The ability to direct focused action on health alerts related to connector offline and billable ingestion has been introduced to your Clarity portal. This guide is designed to help you confidently navigate and make the most of Clarity’s enhanced design and functionality.

When taking action on a heath alert in Clarity, follow these steps to accurately confirm the appropriate activity.

Step 1: Start Health Alert Action

• Select the Action
  Using the ‘Action’ button in the top right navigation of your Clarity ticket, select the action you wish to perform for the alert.

Step 2: Complete the Action Fields

Connector Offline

For Connector Offline alerts there are three possible actions that can be taken.

1. Send Back to Quorum Cyber: This option is used when the Quorum Cyber team needs to perform an action not provided in your action button or needs to provide additional information. A mandatory comment box is provided to include details on what is required.

QC Action: The Quorum Cyber team will evaluate the details and respond accordingly.

2. Mark as Expected Behaviour: This option is used when a connector is expected to be offline for a period of time.

A mandatory calendar entry is provided to include details on when the connector alert can be reenabled.

Once a date has been selected, the form will display as follows with an optional explanation box that can be used if additional context is needed.

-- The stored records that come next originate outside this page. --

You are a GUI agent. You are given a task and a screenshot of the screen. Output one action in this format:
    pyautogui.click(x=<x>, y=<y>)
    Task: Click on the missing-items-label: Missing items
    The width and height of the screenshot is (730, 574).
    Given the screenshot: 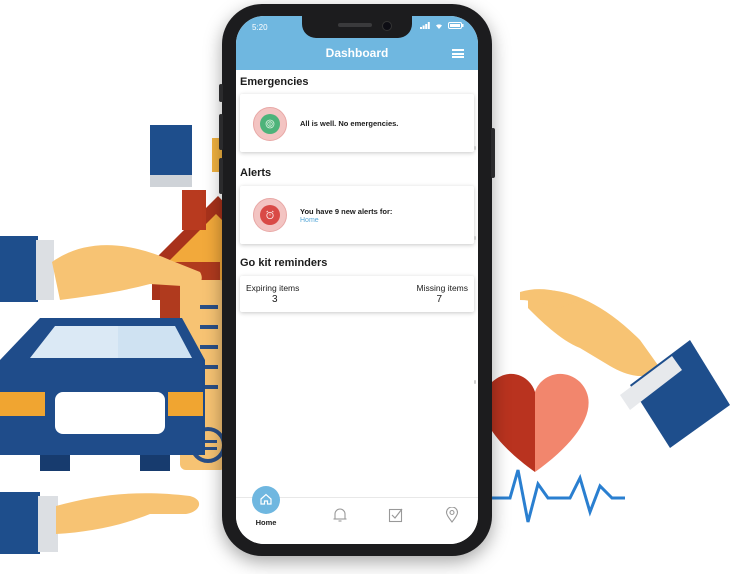 What is the action you would take?
    pyautogui.click(x=442, y=288)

QC Action: The Quorum Cyber team will place the alert on hold until 09:00GMT on the morning of the date selected. When this time passes, the alert will resume firing.

3. Mark Permanently Offline: The option is used when a connector no longer needs to be monitored.

QC Action: The Quorum Cyber team will permanently remove this connector from monitoring.

Billable Ingestion

For Billable Ingestion alerts there are two possible actions that can be taken.

1. Send Back to Quorum Cyber: This option is used when the Quorum Cyber team needs to perform an action not provided in your action button or needs to provide additional information. A mandatory comment box is provided to include details on what is required.

QC Action: The Quorum Cyber team will evaluate the details and respond accordingly.

2. Mark as Expected Behaviour: This option is used when the ingestion rate that is generating the alert is expected.

QC Action: The Quorum Cyber team will place the alert on hold for 14 days. When this time passes, the alert will resume firing.

Step 3: Finalise the Action

• Submit
  Click Submit (Send Back to Quorum Cyber action), Put on Hold (Mark as Expected Activity action) or Confirm (Mark as Permanently Offline action) to apply the choices.

• Cancel
  Click Cancel if you do not wish to proceed.

Step 4: Automated Ticket Updates

When you have finalised your ticket, you will see 2 key updates:

1. The ‘Assignee’ field updates from ‘Unassigned’ to your name

2. The status field updates from 'Customer Action' to 'Queued - with <Quorum Cyber team>

3. The ‘Timeline’ reflects when you updated the ticket, the options chosen and any notes added in the comment box.